The 35 parties from across the country filed 14 amicus (or “friend of the court”) briefs in *Davenport v. Washington Education Association (WEA)* and *Washington v. WEA*, which are scheduled for oral arguments on January 10, 2007. In the Davenport case, National Right to Work Foundation attorneys are representing approximately 4,000 nonunion Washington State teachers. A list of the amici, as well as their underlying briefs, is available on the Foundation’s website.

In addition to asking for a reversal of the Washington State Supreme Court’s novel finding of a constitutional “right” for union officials to spend the compulsory dues of nonunion members, lead counsel Milton Chappell, a 30-year Foundation veteran in assisting union-abused employees, asked the U.S. Supreme Court to clarify that it had never approved a pervasive union procedure designed to force nonunion members to pay full union dues, including hundreds of dollars per employee which are spent for a wide array of activities unrelated to collective bargaining.

While seeking to overturn the Washington State court’s dangerous precedent involving the First Amendment, Foundation attorneys are going on the offensive by asking the High Court to clarify its 45-year-old “dissent is not to be presumed” statement. Union officials have exploited that phrase from a 1961 ruling to force employees who resign union membership to take the additional affirmative step of objecting annually to cut off the use of their forced dues on politics and other non-bargaining functions. A victory on this argument would dramatically increase the impact of previous U.S. Supreme Court rulings won by Foundation attorneys establishing that nonunion employees cannot be lawfully compelled to pay for politics, lobbying, organizing, and a wide array of other non-bargaining activities.

Surprisingly, the Evergreen Freedom Foundation – a longtime proponent of Washington’s well-meant, but ineffective, “paycheck protection” law – argued in its amicus brief that the funds covered by the law were “miniscule… less than ¼ of 1% of the WEA’s total expenditures.” The law only governs a small fraction of union officials’ state and local electioneering expenditures.

“While there may now be nearly universal agreement that the underlying campaign finance statute has been ineffective, all agree that it is indefensible to use it as a springboard to create an even larger problem – a perversion of the long-standing interpretation of the First Amendment,” said Stefan Gleason, vice president of the National Right to Work Foundation. “The Washington ruling cannot be allowed to stand because of the collateral damage it is already causing to employee rights nationwide. Only weeks ago, a Colorado court relied on it in a similar ruling.”

Short exercise A:
Quote the union dues article between "Surprisingly, the Evergreen" and "local electioneering expenditures.", inclusive.
The union dues article and the records after it are unrelated material.

Records:
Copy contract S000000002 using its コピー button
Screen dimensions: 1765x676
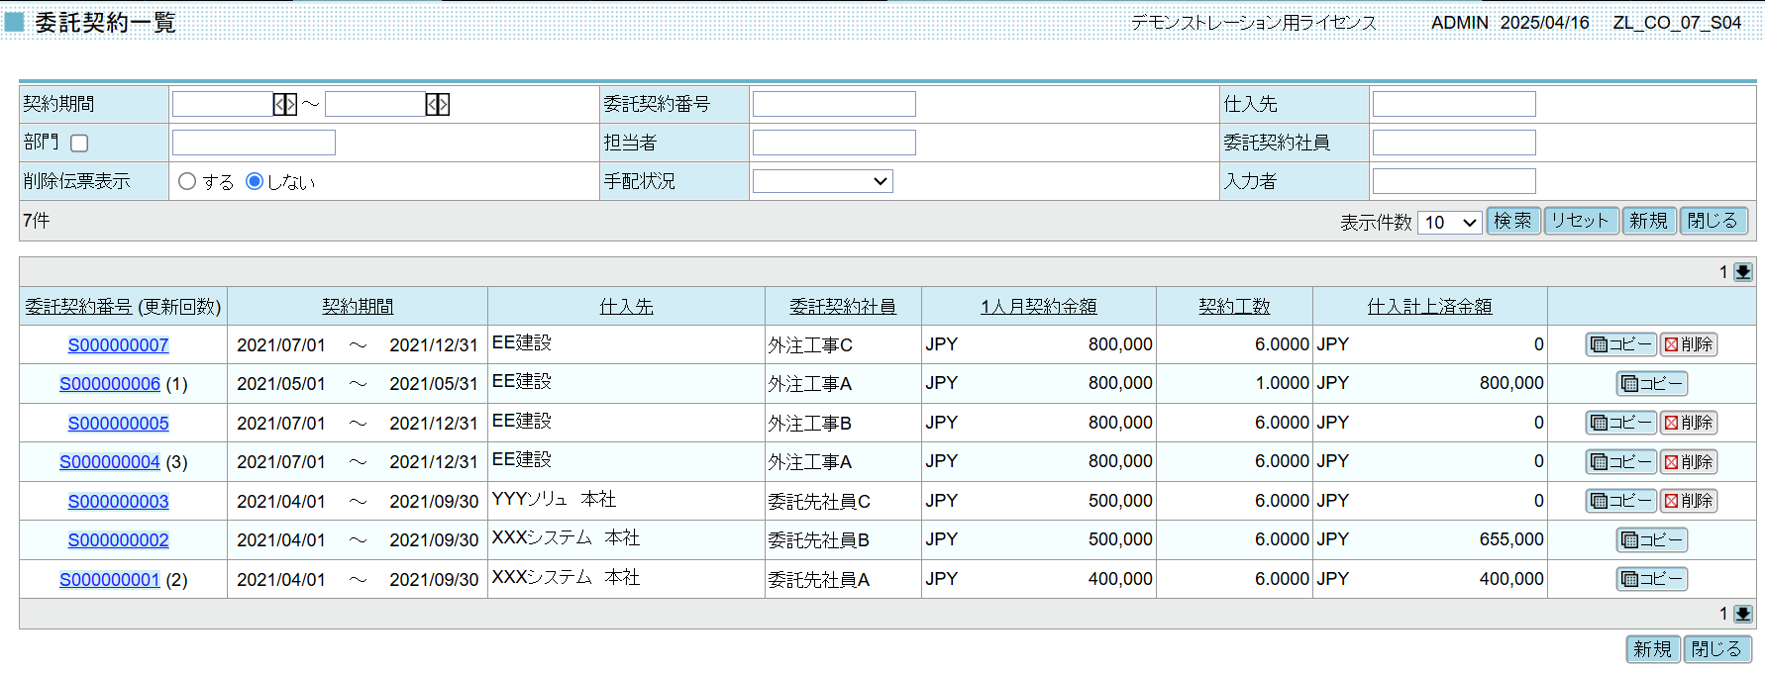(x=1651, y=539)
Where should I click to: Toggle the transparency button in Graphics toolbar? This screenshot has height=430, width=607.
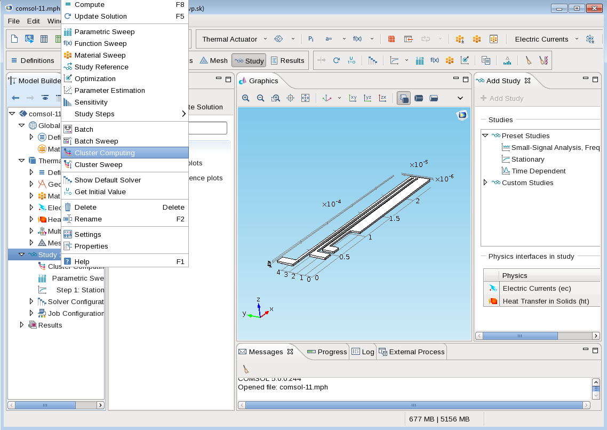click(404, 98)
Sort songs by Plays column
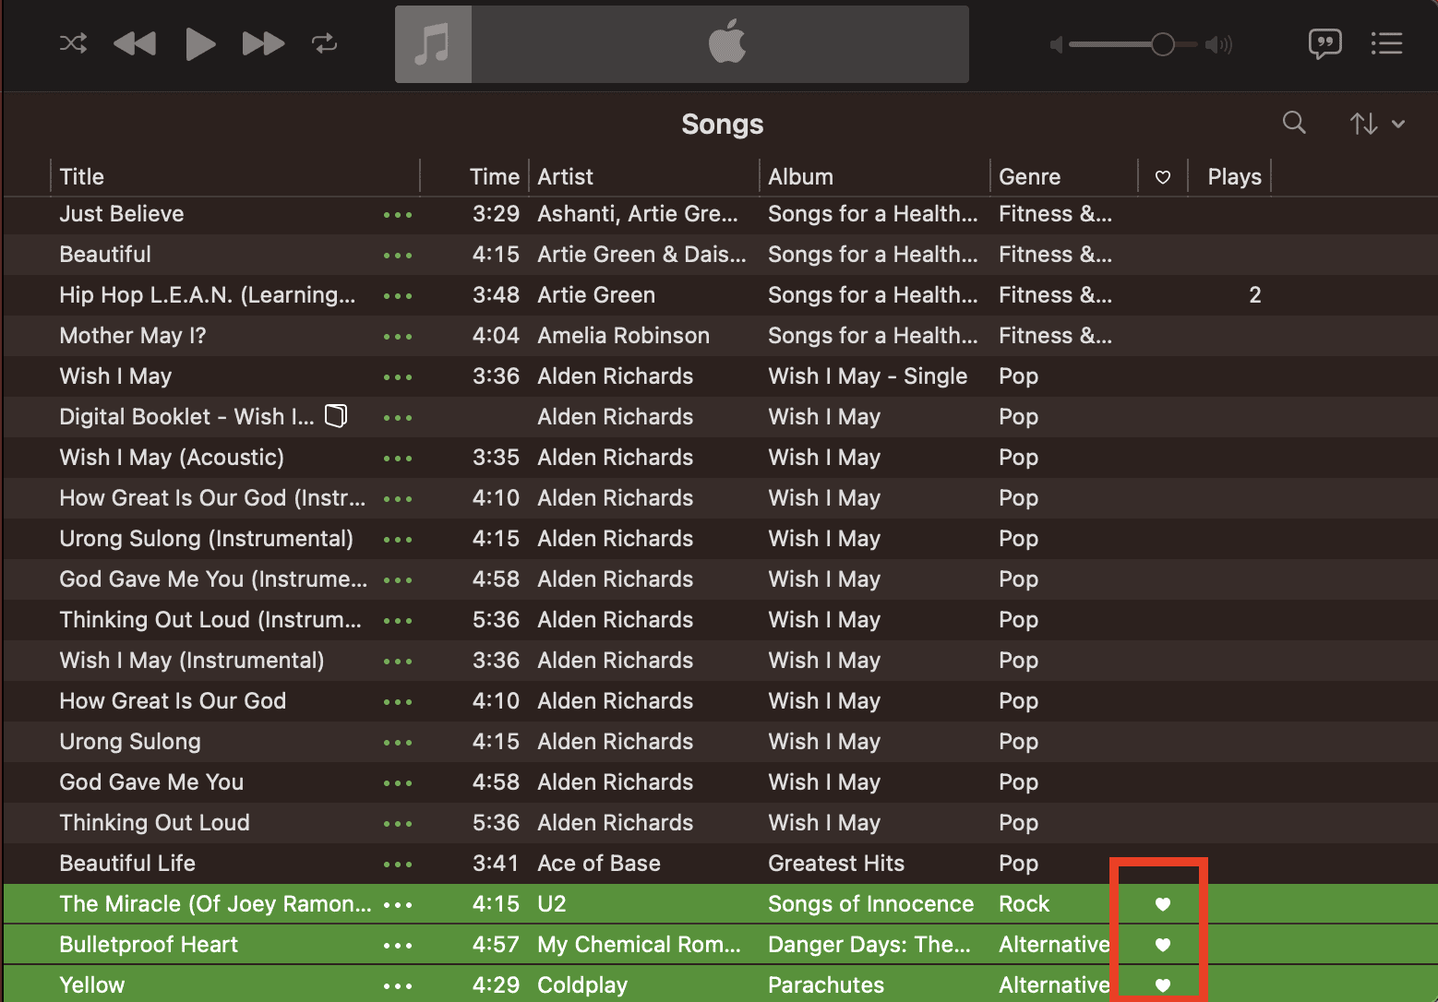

Short exercise B:
Lay out the lines of the records as a numbered list, skipping blank lines and omitting the pictures.

Worked solution A:
Surprisingly, the Evergreen Freedom Foundation – a longtime proponent of Washington’s well-meant, but ineffective, “paycheck protection” law – argued in its amicus brief that the funds covered by the law were “miniscule… less than ¼ of 1% of the WEA’s total expenditures.” The law only governs a small fraction of union officials’ state and local electioneering expenditures.

Worked solution B:
1. Copy contract S000000002 using its コピー button
2. Screen dimensions: 1765x676
3. (x=1651, y=539)
4. Where should I click to: Toggle the transparency button in Graphics toolbar? This screenshot has height=430, width=607.
5. click(404, 98)
6. Sort songs by Plays column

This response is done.